Lenny Randle 3B, Bud Harrelson SS, Bruce Boisclair LF, John Milner 1B, Ed Kranepool RF, Jerry Grote C, Lee Mazzilli CF, Felix Millan 2B
That lineup scratched out five hits, but actually won the game, 4-3, mainly because of three Houston errors that resulted in three unearned runs. The Mets, of course, finished in last place, though.
The 1973 Mets had some injuries of their own, so maybe this year’s version can find some inspiration when they see this lineup (used on June 1) that went to the World Series.
Wayne Garrett 3B, Felix Millan 2B, John Milner 1B, Rusty Staub RF, Ed Kranepool LF, Jim Gosger CF, Duffy Dyer C, Teddy Martinez SS
They lost to the Padres, 4-0, on eight measly hits—seven of them singles.
On Father’s Day of 1964, Phillies pitcher Jim Bunning no-hit the Mets at Shea Stadium.
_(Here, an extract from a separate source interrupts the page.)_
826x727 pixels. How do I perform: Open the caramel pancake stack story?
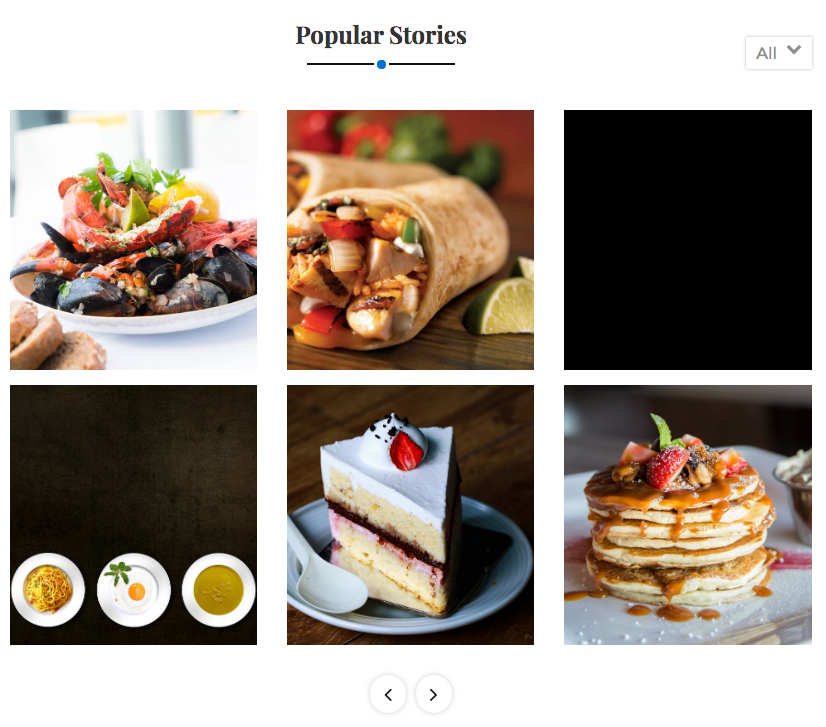(687, 515)
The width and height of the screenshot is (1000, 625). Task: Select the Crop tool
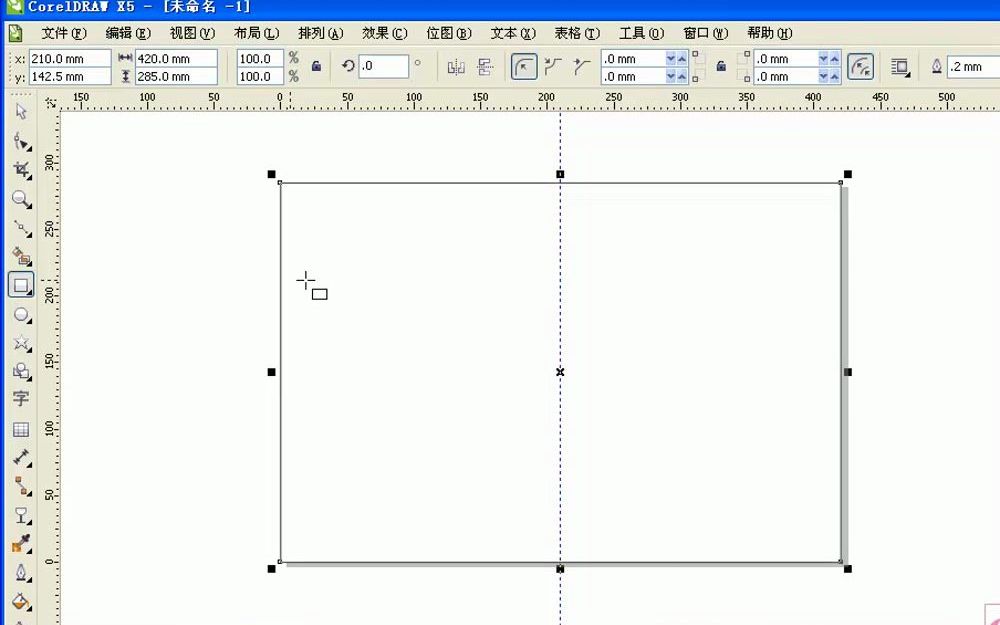pos(20,169)
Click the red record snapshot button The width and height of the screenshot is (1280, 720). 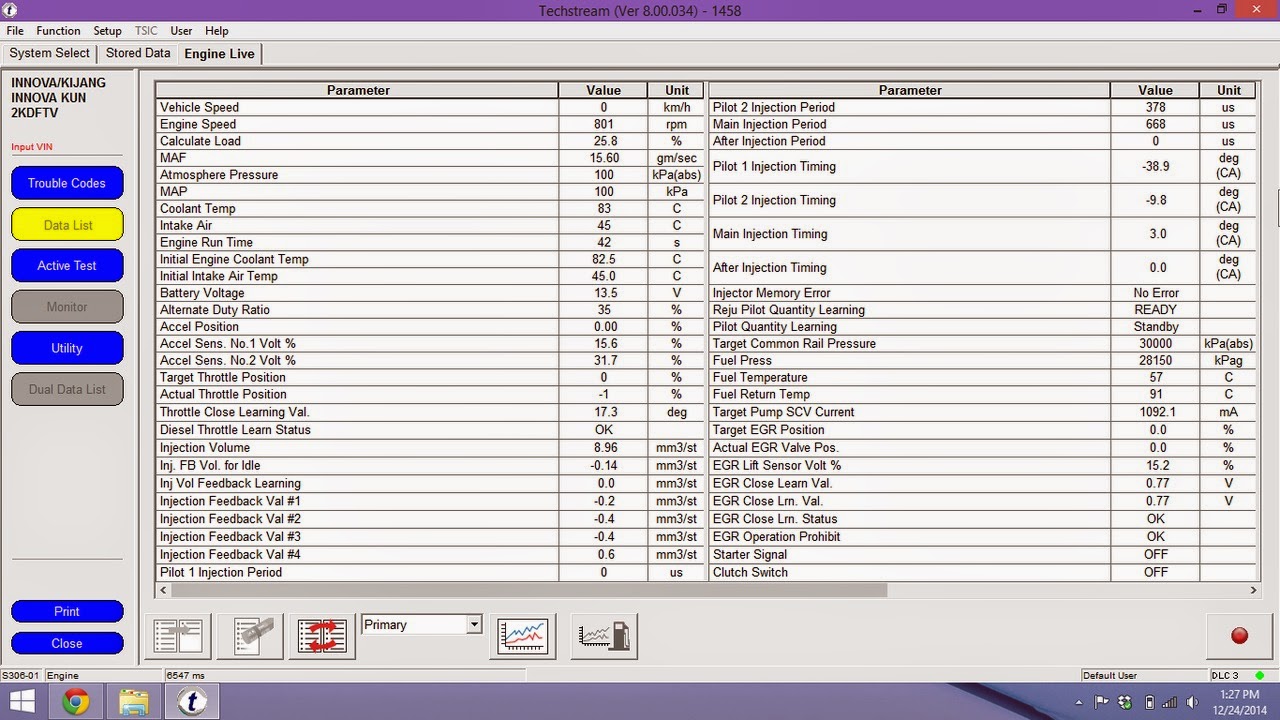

When you take a look at the Mets lineup, you can see why.
Jim Hickman CF, Ron Hunt 2B, Ed Kranepool 1B, Joe Christopher LF, Jesse Gonder C, Hawk Taylor LF, Charley Smith SS, Amado Samuel 3B
Unfortunately, Ed Kranepool seems to be a running theme in some of these lineups.
And here’s the original bad Mets lineup—the one from the first game in franchise history. They lost to the Cardinals, 11-4.
Richie Ashburn CF, Felix Mantilla SS, Charlie Neal 2B, Frank Thomas LF, Gus Bell RF, Gil Hodges 1B, Don Zimmer 3B, Hobie Landrith C
That may not have been a bad lineup if the game had been played in, say, 1955.